**What the exercise asks**
Copy out every line of the material below verbatim, from the first line to the last.

Stored items from a collection:
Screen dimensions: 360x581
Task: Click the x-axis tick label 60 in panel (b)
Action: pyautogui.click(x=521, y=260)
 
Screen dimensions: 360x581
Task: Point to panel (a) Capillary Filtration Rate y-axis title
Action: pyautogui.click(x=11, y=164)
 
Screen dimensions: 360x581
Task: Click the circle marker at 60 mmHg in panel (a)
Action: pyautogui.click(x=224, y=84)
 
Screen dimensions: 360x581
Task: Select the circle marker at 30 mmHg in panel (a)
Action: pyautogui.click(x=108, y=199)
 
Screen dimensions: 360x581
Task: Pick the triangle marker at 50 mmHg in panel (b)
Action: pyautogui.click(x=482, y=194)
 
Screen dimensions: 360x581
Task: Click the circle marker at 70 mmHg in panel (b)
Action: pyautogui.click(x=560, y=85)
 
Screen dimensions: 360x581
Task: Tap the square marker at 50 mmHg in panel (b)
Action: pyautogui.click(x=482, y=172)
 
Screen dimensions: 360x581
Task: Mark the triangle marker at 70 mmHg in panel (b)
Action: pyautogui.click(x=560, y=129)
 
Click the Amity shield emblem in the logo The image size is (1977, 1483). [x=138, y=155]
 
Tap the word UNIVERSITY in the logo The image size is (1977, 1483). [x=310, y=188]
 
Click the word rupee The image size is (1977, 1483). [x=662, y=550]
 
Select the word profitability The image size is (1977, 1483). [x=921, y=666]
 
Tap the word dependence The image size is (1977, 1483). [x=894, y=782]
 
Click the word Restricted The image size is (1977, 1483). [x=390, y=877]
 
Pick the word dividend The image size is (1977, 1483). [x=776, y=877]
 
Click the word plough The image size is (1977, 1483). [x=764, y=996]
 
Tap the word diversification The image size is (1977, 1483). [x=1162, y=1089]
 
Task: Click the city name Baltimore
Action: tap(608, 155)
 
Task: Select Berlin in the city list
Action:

**Exercise response**
Screen dimensions: 360x581
Task: Click the x-axis tick label 60 in panel (b)
Action: pyautogui.click(x=521, y=260)
 
Screen dimensions: 360x581
Task: Point to panel (a) Capillary Filtration Rate y-axis title
Action: pyautogui.click(x=11, y=164)
 
Screen dimensions: 360x581
Task: Click the circle marker at 60 mmHg in panel (a)
Action: pyautogui.click(x=224, y=84)
 
Screen dimensions: 360x581
Task: Select the circle marker at 30 mmHg in panel (a)
Action: pyautogui.click(x=108, y=199)
 
Screen dimensions: 360x581
Task: Pick the triangle marker at 50 mmHg in panel (b)
Action: pyautogui.click(x=482, y=194)
 
Screen dimensions: 360x581
Task: Click the circle marker at 70 mmHg in panel (b)
Action: pyautogui.click(x=560, y=85)
 
Screen dimensions: 360x581
Task: Tap the square marker at 50 mmHg in panel (b)
Action: pyautogui.click(x=482, y=172)
 
Screen dimensions: 360x581
Task: Mark the triangle marker at 70 mmHg in panel (b)
Action: pyautogui.click(x=560, y=129)
 
Click the Amity shield emblem in the logo The image size is (1977, 1483). [x=138, y=155]
 
Tap the word UNIVERSITY in the logo The image size is (1977, 1483). [x=310, y=188]
 
Click the word rupee The image size is (1977, 1483). [x=662, y=550]
 
Select the word profitability The image size is (1977, 1483). [x=921, y=666]
 
Tap the word dependence The image size is (1977, 1483). [x=894, y=782]
 
Click the word Restricted The image size is (1977, 1483). [x=390, y=877]
 
Pick the word dividend The image size is (1977, 1483). [x=776, y=877]
 
Click the word plough The image size is (1977, 1483). [x=764, y=996]
 
Tap the word diversification The image size is (1977, 1483). [x=1162, y=1089]
 
Task: Click the city name Baltimore
Action: tap(608, 155)
 
Task: Select Berlin in the city list
Action:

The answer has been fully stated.